**Exercise instructions**.
A. In the earthquake magnitude passage below, rewrite more briefly the paragraph that begins "The magnitude of an earthquake is a measure of the energy released," keeping its main facts.
B. Return, copied word for word, the part of the earthquake magnitude passage that opens with the words containing "Earthquake Mahufacture sizes" and closes with "Table 3 [17-19].".

━━ Passage

Feature Name	Description
Latitude and Longitude	Epicenter coordinates in degrees
Depth	Epicenter depth in kilometers
Magnitude	Earthquake strength
Magnitude Type	Measurement scale used
Time	Timestamp of occurrence
Number of Stations (nst)	Count of stations that recorded the event
Azimuthal Gap	Angular gap between stations
RMS	Seismic wave intensity across stations
Event Type	Classification (e.g., earthquake, explosion)
Error Metrics	Horizontal, depth, and magnitude uncertainties
Network and Source Info	Reporting and magnitude estimation sources

4. Domain Knowledge

The magnitude of an earthquake is the measurement of energy release in an earthquake, and it is measured using a scale that can be correlated to other earthquakes.

4.1 Domain earthquake magnitude scales

The magnitude of an earthquake is a measure of the energy released during a seismic event and is an important parameter for predictive modeling. Mag Type (magType) is of particular interest for machine learning applications as source scales measure seismic energy differently, affecting model performance and transferability.

For larger earthquakes, the Moment Magnitude Scale (Mw) is commonly used due to its uniformity across fault types and depths [12, 13]. On the other hand, Local Magnitude (ML) or Body Wave Magnitude (Mb) may be used for smaller or shallow earthquakes and their use could add to statistical variability associated with regional calibration and station distance [14, 15]. Despite the fact that the Richter Scale was designed to be used for magnitude, these are usually determined using Mw for present seismic analysis [16]. In the context of machine learning, considering magType as a categorical feature is one way to allow models to control for such methodological differences. It is important to at least take it into account, because if not one might obtain biassed predictions, especially when the data contain mixed-scale measures. Careful encoding and normalization of magType is thus crucial to obtain accurate magnitudes.

4.2 Earthquake magnitude ranges

Earthquake Mahufacture sizes can vary enormously and are usually ranged into categories depending upon their size, the amount of energy released, and the potential for damage. The classification of seismic magnitudes with the resulting consequences are presented in Table 3 [17-19].

Table 3. Earthquake magnitude classification

Magnitude Range	Classification	Characteristics
< 2.0	Micro Earthquakes	Typically undetectable without instruments; no impact on people or infrastructure.
2.0–3.0	Very Minor	Rarely felt; no damage; may resemble distant rumbling.
3.0–4.0	Minor	Felt in populated areas; unlikely to cause damage.
4.0–5.0	Light	Noticeable shaking; may cause minor damage to weak structures.

━━━━
━━ Entries

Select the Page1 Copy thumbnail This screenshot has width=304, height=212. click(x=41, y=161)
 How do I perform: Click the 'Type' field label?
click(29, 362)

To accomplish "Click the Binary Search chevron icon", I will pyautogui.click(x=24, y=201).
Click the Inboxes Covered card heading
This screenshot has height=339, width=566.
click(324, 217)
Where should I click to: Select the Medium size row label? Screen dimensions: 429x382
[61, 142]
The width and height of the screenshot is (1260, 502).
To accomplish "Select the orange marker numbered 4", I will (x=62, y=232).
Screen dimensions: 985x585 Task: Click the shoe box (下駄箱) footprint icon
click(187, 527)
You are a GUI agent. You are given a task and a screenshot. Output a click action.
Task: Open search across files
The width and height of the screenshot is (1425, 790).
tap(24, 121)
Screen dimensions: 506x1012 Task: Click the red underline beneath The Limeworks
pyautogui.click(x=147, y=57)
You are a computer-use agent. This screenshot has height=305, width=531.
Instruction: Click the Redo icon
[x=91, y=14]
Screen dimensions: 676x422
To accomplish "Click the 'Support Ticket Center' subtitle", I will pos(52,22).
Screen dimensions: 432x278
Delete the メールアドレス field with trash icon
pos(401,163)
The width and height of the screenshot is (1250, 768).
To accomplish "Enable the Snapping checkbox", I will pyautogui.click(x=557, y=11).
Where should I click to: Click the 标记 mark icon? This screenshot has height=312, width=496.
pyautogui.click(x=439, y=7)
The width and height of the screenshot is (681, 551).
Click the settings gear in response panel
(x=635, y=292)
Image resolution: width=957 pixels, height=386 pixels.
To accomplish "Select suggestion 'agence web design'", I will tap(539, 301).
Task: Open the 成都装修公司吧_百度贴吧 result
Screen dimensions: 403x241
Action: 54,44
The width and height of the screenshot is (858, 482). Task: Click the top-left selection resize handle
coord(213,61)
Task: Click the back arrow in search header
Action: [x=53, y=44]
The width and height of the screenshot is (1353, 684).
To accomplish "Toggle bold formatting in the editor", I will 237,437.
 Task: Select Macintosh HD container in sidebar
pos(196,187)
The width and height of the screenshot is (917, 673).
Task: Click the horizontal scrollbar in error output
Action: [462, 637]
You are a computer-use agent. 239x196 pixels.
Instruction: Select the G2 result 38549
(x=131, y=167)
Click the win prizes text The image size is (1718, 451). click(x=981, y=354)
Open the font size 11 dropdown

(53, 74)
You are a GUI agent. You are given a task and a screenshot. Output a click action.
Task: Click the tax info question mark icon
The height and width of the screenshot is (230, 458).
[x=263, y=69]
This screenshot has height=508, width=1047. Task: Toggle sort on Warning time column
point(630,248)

━━━━

**Task-by-task answers**.
A. Earthquake magnitude measures the energy released during a seismic event and is an important parameter for predictive modeling. Magnitude type (magType) matters especially in machine learning, because different source scales measure seismic energy differently, which affects model performance and transferability.

B.
Earthquake Mahufacture sizes can vary enormously and are usually ranged into categories depending upon their size, the amount of energy released, and the potential for damage. The classification of seismic magnitudes with the resulting consequences are presented in Table 3 [17-19].